A. Tax Cuts and Jobs Act

    6. On December 22, 2017, the President signed the Tax Cuts and Jobs 
Act. The Tax Cuts and Jobs Act, among other things, lowers the federal 
corporate income tax rate from 35 percent to 21 percent, effective 
January 1, 2018. This means that, beginning January 1, 2018, companies 
subject to the Commission's jurisdiction will compute income taxes owed 
to the IRS based on a 21 percent tax rate. The tax rate reduction will 
result in less corporate income tax expense going forward.

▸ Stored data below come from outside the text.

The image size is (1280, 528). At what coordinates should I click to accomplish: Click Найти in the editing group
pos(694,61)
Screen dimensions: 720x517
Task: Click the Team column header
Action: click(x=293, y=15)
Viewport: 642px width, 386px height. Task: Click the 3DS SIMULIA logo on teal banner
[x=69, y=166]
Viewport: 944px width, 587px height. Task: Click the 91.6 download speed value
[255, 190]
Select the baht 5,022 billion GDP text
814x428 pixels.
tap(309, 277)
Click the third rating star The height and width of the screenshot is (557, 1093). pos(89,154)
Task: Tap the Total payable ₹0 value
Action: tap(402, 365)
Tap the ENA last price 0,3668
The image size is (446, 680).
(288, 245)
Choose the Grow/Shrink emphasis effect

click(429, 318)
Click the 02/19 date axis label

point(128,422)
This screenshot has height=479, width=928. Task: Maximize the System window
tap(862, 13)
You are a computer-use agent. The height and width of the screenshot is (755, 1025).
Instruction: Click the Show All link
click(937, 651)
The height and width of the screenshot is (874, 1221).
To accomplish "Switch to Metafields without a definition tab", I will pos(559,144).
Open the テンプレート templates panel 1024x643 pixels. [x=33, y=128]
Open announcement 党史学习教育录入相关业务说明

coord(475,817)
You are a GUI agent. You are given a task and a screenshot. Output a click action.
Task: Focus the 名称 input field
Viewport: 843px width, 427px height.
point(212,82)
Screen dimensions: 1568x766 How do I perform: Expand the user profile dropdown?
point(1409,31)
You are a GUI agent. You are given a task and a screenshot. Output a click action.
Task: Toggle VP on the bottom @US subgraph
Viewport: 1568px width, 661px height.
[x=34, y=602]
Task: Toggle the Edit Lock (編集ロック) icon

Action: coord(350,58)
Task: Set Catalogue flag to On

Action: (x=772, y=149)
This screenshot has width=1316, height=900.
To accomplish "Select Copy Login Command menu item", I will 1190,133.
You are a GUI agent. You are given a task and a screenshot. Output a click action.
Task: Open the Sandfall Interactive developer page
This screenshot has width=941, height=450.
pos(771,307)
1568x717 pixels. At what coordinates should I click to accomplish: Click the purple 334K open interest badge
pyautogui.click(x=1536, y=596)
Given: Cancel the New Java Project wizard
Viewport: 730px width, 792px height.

    7. The tax rate reduction will also result in a reduction in 
accumulated deferred income taxes (ADIT) on the books of rate-regulated 
companies. The amount of the reduction to ADIT that was collected from 
customers but is no longer payable to the IRS is excess ADIT and should 
be flowed back to ratepayers under general ratemaking principles. The 
Tax Cuts and Jobs Act does not prevent such flow back, although it does 
include rules on how quickly companies may reduce their excess ADIT. 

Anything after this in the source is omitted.